L’intrigue se déroule en 1900 et met en scène une jeune épouse de 21 ans, et son mari Edouard Chantiran, sergent-chef au 80e régiment d’infanterie basé à Tulle, puis à Limoges. Au retour d’une visite à son mari en manœuvre, ayant raté un train, la jeune femme va être aidée par un voyageur de commerce et passer la nuit dans une auberge de Treignac avec une bande de joyeux drilles qui la prennent pour la maîtresse du commerçant.

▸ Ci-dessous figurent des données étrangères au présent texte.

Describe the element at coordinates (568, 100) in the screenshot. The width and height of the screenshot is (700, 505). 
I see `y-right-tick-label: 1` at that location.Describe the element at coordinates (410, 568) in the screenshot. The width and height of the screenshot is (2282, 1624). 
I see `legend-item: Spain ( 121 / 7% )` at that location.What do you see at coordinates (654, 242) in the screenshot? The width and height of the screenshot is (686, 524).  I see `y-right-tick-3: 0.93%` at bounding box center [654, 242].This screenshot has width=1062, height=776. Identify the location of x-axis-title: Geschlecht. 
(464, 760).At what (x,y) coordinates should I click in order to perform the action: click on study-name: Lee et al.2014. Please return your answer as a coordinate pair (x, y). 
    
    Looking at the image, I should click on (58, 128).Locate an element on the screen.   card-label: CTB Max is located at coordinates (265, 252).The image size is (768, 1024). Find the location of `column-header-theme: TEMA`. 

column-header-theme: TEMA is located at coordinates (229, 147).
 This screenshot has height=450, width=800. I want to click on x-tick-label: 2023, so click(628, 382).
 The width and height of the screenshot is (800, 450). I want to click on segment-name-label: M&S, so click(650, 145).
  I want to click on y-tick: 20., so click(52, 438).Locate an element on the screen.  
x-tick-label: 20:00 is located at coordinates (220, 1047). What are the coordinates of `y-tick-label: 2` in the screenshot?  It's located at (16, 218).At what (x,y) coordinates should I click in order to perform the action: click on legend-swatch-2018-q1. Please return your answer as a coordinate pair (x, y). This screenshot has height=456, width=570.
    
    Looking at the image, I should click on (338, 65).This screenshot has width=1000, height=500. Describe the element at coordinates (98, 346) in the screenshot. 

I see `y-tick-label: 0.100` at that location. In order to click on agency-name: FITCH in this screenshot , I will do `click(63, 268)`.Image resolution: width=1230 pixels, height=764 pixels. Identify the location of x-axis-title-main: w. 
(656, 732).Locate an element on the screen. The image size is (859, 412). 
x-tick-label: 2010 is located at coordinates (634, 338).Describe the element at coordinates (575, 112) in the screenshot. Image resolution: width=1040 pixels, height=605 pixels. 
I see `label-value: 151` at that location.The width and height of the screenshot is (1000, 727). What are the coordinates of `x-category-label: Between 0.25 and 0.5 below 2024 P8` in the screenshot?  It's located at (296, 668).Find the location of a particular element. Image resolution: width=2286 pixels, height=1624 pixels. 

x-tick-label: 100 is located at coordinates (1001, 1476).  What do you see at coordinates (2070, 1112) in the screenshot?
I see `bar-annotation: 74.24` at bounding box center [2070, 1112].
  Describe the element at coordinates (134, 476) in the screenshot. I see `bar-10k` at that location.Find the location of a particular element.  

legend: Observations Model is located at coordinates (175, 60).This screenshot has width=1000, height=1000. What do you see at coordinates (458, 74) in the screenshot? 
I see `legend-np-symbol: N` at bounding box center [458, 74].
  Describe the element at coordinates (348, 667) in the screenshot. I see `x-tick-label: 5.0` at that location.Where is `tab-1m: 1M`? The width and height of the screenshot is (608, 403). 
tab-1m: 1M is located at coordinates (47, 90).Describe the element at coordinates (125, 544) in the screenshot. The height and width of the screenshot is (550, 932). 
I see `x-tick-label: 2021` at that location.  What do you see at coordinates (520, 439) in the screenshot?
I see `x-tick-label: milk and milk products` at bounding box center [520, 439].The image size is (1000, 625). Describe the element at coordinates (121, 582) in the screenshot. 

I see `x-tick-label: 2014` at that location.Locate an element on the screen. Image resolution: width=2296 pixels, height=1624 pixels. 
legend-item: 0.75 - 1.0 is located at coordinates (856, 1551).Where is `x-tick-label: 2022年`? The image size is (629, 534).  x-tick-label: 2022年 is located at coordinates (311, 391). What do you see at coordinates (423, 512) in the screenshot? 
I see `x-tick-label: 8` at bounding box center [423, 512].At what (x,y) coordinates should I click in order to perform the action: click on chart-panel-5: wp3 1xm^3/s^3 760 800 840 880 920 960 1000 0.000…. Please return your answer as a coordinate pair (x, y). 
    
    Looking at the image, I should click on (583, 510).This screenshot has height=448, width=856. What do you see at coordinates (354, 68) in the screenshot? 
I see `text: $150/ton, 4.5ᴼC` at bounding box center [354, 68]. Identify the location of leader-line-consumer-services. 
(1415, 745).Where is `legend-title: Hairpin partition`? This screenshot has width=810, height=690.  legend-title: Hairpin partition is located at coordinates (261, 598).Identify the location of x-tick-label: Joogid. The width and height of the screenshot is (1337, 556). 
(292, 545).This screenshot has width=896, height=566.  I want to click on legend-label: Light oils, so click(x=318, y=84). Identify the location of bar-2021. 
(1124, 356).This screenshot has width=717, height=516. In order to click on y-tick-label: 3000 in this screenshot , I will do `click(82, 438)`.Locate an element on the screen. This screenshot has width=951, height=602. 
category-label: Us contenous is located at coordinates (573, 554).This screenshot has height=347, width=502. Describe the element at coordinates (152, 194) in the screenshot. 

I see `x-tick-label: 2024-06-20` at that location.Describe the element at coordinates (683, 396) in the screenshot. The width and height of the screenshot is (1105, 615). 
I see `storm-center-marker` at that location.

Insignifiante aventure qui se termine par la mort accidentelle du fêtard et qui va prendre chez cette cousine de Mme Bovary des proportions inquiétantes : Anna se convainc en effet au fil des semaines qu’elle a réellement été la maîtresse de l’homme et s’invente une vie à frissonner, au risque de se perdre… Il serait criminel de dévoiler la suite, et notamment la seconde partie centrée sur le mari qui rejoint l’Algérie, et qui sera lui aussi victime de son imagination. Notons simplement que tout sonne juste dans ce roman très pessimiste, et notamment les différents tableaux de mœurs qui font revivre les petites gens de Corrèze et du Limousin en 1900, loin, très loin de « la Belle Epoque ».